## Work instructions
Taking the line with "Topchef fratræder efter opkøb (117, 2105)" as the first and the line with "[Cookiebot af Usercentrics" as the last, set down exactly every line in that range from the entries below, and no more.

[Data entries]

-------

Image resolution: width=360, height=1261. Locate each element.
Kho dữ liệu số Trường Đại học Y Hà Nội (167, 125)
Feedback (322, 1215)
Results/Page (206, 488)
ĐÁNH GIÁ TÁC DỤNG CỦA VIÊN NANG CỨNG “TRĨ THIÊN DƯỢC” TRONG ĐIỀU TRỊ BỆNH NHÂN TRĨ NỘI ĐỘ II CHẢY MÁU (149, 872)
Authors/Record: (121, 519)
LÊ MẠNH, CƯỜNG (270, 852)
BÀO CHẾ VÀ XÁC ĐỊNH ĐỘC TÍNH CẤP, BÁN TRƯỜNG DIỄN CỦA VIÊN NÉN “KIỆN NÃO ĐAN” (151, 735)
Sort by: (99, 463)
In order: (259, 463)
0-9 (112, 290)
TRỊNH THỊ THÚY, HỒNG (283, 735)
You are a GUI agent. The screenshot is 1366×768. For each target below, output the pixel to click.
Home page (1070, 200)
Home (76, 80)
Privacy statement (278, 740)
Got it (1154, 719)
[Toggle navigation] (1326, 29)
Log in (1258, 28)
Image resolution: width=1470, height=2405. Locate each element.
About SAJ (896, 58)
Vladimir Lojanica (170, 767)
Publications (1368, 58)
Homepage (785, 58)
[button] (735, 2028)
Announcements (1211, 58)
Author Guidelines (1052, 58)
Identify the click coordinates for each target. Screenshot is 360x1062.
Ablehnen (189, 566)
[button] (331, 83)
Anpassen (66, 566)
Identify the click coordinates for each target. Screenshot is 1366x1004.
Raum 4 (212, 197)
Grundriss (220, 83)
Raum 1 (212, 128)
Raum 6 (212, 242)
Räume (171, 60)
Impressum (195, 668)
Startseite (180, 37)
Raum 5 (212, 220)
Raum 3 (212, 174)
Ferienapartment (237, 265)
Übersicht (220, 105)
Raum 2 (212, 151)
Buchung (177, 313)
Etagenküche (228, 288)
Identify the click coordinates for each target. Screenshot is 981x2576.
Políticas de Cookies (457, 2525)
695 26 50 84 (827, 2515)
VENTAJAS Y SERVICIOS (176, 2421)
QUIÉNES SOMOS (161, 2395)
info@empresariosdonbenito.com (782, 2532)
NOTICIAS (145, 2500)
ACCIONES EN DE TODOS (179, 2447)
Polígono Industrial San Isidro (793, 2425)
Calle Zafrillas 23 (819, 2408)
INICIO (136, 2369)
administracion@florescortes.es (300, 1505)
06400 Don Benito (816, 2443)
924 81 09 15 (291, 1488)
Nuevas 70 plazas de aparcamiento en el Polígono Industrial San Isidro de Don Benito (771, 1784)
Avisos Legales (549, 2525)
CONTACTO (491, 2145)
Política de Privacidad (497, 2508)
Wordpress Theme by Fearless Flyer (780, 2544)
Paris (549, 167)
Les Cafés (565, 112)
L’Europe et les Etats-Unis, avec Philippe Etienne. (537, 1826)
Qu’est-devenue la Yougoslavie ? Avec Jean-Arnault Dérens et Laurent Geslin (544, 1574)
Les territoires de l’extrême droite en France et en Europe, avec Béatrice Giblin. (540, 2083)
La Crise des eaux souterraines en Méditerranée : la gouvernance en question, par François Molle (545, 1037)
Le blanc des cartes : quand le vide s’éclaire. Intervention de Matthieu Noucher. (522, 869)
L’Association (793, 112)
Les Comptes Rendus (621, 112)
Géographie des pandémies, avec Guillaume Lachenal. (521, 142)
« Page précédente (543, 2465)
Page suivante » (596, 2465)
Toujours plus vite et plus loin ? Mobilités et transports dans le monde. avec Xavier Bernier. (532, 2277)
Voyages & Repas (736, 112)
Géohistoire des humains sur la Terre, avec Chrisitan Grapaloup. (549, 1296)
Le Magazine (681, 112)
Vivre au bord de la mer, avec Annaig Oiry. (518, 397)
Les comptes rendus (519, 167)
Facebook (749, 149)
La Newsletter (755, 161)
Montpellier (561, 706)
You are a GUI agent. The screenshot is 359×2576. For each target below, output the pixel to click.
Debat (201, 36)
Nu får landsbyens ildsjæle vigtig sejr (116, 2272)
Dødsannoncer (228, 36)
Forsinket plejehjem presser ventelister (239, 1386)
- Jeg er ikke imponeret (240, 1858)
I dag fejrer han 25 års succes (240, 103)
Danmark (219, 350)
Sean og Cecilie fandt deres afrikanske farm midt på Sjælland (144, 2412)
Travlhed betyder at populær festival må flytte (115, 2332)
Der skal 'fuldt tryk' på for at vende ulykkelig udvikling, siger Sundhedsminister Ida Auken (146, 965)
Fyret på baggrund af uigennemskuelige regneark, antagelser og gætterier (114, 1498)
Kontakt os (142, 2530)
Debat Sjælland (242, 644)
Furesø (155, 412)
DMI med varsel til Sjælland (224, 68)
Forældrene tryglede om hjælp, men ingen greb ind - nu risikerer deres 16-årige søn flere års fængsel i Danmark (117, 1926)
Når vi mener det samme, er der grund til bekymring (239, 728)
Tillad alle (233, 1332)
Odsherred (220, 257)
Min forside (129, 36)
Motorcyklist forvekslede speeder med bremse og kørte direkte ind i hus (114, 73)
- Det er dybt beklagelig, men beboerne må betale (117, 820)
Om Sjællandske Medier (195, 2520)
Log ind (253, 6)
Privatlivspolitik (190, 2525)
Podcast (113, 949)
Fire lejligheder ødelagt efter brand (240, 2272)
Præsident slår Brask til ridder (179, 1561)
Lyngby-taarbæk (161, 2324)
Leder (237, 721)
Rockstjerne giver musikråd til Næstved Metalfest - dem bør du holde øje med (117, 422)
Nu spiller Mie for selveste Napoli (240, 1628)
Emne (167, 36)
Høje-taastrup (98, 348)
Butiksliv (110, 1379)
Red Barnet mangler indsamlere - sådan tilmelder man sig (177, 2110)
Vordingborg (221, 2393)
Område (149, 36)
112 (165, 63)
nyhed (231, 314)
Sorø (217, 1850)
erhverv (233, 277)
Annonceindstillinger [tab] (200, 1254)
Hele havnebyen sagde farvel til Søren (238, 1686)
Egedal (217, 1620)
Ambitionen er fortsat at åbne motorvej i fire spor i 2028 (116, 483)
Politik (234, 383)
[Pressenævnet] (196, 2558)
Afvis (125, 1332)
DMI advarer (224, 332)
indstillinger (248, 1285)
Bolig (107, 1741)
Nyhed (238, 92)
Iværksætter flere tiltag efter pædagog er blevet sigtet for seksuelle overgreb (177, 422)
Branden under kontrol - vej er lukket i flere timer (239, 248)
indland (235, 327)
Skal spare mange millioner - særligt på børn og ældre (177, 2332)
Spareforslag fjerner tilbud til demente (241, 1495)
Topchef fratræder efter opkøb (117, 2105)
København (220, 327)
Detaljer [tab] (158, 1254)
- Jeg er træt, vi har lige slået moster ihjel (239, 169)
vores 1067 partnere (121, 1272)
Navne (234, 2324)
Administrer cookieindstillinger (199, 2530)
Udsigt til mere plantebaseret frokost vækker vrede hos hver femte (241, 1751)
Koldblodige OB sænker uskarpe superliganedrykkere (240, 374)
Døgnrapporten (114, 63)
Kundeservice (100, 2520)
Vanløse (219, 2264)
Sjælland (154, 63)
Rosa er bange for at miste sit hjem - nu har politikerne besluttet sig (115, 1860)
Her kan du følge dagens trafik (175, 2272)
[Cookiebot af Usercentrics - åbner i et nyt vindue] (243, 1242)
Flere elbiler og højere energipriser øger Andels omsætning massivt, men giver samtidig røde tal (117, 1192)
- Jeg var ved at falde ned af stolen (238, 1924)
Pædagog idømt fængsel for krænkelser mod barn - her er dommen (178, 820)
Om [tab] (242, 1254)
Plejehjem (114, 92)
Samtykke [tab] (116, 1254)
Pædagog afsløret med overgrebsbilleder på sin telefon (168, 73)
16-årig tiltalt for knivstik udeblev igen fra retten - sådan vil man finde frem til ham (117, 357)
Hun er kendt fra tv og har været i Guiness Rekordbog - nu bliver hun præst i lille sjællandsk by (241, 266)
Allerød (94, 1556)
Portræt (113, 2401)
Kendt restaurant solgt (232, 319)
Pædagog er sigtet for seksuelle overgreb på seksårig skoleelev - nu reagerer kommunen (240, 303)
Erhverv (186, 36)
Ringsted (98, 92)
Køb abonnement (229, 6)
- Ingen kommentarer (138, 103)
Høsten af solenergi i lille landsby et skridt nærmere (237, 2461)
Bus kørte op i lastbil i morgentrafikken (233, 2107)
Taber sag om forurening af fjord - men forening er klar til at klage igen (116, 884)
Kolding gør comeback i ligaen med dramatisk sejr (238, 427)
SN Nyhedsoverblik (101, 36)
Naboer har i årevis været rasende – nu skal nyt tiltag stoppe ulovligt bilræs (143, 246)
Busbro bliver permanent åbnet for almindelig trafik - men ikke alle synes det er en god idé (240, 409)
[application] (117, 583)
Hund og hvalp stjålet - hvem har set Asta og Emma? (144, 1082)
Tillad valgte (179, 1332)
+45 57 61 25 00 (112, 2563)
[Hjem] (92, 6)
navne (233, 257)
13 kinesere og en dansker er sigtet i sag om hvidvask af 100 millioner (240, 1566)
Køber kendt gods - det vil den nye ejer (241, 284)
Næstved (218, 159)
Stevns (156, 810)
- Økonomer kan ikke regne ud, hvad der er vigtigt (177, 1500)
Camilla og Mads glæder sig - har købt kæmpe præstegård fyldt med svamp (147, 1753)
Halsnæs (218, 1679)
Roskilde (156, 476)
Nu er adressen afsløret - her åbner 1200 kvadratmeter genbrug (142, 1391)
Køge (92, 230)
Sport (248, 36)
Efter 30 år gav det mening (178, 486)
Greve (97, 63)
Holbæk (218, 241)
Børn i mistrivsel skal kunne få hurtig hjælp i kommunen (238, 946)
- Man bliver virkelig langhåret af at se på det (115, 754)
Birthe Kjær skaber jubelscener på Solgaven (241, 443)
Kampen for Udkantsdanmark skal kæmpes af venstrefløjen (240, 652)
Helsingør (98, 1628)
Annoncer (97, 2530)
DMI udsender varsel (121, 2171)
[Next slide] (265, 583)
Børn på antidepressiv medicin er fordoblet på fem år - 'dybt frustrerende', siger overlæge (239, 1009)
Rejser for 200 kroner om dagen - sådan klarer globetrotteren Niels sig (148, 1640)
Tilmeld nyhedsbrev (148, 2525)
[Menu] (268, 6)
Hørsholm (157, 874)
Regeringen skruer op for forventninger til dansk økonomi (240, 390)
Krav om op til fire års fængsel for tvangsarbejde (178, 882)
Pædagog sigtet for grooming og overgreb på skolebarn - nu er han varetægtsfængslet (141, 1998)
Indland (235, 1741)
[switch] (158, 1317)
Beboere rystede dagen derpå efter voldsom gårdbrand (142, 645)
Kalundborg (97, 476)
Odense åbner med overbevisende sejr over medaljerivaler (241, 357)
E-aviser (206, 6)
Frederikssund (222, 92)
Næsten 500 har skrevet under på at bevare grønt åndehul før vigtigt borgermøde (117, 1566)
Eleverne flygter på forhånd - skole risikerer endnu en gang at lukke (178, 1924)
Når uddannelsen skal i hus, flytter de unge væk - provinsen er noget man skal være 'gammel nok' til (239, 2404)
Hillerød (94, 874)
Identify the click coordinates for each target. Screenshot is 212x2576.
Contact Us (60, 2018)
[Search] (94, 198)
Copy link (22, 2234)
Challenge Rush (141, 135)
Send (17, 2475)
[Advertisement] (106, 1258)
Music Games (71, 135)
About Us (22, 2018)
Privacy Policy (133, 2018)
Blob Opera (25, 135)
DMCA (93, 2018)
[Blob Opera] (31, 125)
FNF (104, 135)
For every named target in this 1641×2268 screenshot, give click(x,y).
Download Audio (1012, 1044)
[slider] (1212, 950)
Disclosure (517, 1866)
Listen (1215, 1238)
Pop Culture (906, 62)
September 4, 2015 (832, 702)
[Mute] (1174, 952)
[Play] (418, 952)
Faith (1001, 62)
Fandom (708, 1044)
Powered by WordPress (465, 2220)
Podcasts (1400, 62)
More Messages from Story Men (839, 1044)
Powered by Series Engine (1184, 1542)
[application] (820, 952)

-------

## Reply to the task
Topchef fratræder efter opkøb (117, 2105)
København (220, 327)
Detaljer [tab] (158, 1254)
- Jeg er træt, vi har lige slået moster ihjel (239, 169)
vores 1067 partnere (121, 1272)
Navne (234, 2324)
Administrer cookieindstillinger (199, 2530)
Udsigt til mere plantebaseret frokost vækker vrede hos hver femte (241, 1751)
Koldblodige OB sænker uskarpe superliganedrykkere (240, 374)
Døgnrapporten (114, 63)
Kundeservice (100, 2520)
Vanløse (219, 2264)
Sjælland (154, 63)
Rosa er bange for at miste sit hjem - nu har politikerne besluttet sig (115, 1860)
Her kan du følge dagens trafik (175, 2272)
[Cookiebot af Usercentrics - åbner i et nyt vindue] (243, 1242)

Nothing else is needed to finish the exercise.